A. Stevens and her group are interested in molecules that are capable of non-linear energy transfer and which are coupled to three-dimensional DNA nanostructures. Steady-state and ultrafast optical spectroscopy methods are used to examine the dynamics of these supramolecular assemblies and assess their biomimetic potential.

S. G. Urquhart studies the structure and properties of nanostructured organic materials, exploiting novel synchrotron spectroscopic and microscopic techniques, with the goal of understanding the thermodynamic and kinetic factors that control pattern formation and molecular orientation in these systems.

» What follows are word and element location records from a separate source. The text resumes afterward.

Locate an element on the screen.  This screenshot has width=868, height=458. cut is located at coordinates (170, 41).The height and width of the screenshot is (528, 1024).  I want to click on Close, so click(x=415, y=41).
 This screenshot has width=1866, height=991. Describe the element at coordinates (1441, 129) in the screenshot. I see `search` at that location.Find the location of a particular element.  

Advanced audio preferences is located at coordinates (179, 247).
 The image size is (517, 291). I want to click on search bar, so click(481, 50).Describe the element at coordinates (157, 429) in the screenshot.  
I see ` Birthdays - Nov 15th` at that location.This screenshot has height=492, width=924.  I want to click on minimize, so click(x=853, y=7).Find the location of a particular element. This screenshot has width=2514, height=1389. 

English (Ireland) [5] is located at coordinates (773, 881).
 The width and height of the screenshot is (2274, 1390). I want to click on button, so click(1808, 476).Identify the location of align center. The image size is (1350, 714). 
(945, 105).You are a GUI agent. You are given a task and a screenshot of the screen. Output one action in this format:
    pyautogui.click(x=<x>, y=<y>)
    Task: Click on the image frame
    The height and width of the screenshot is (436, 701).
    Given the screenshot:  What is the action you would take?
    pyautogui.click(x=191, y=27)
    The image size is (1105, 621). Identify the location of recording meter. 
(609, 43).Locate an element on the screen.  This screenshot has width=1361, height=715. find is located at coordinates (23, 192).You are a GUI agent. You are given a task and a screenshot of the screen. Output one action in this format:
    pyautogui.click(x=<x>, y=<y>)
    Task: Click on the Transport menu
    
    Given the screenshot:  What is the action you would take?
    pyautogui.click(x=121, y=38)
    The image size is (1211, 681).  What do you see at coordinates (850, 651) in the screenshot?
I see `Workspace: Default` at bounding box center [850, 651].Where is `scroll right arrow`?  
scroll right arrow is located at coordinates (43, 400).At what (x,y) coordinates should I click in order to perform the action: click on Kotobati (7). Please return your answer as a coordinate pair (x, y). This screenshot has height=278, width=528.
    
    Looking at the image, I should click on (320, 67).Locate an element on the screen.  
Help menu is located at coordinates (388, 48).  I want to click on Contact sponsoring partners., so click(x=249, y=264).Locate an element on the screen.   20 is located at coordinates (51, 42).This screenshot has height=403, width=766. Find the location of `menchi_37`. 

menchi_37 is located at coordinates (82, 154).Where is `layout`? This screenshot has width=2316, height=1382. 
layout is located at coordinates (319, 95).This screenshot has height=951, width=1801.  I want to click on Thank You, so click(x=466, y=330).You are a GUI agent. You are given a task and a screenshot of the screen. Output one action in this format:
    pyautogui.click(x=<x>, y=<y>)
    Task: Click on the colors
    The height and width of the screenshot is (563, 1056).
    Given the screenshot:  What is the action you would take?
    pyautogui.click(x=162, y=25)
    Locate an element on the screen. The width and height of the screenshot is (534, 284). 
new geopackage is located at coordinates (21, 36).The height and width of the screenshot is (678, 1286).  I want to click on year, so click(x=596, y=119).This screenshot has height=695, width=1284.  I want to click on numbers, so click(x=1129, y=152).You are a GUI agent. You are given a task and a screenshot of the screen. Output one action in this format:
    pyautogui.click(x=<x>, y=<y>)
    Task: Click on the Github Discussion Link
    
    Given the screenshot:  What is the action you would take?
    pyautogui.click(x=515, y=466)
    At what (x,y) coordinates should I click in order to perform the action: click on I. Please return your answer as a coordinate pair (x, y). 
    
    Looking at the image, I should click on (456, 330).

L. D. Wilson is interested in developing new highly porous materials for a variety of applications including the selective adsorption of contaminants from water. 

Modern instrumentation to support research efforts in all major areas of chemistry is available in the department. Our research infrastructure is now undergoing a tremendous expansion, thanks to recent funding successes from the National Science and Engineering Research Council (NSERC) and the Canadian Foundation for Innovation (CFI). In particular, two CFI funded research facilities have had a tremendous impact on the research infrastructure available to the Chemistry Department:

Saskatchewan Structural Sciences Centre

SSSC


Candian Light Source

CLS

CLS

The University of Saskatchewan campus is also home to Saskatchewan's only cyclotron and radioisotope facility, the Saskatchewan Centre for Cyclotron Sciences.  The Department of Chemistry has two faculty members whose research will utilize this facility for their radiochemistry research programs.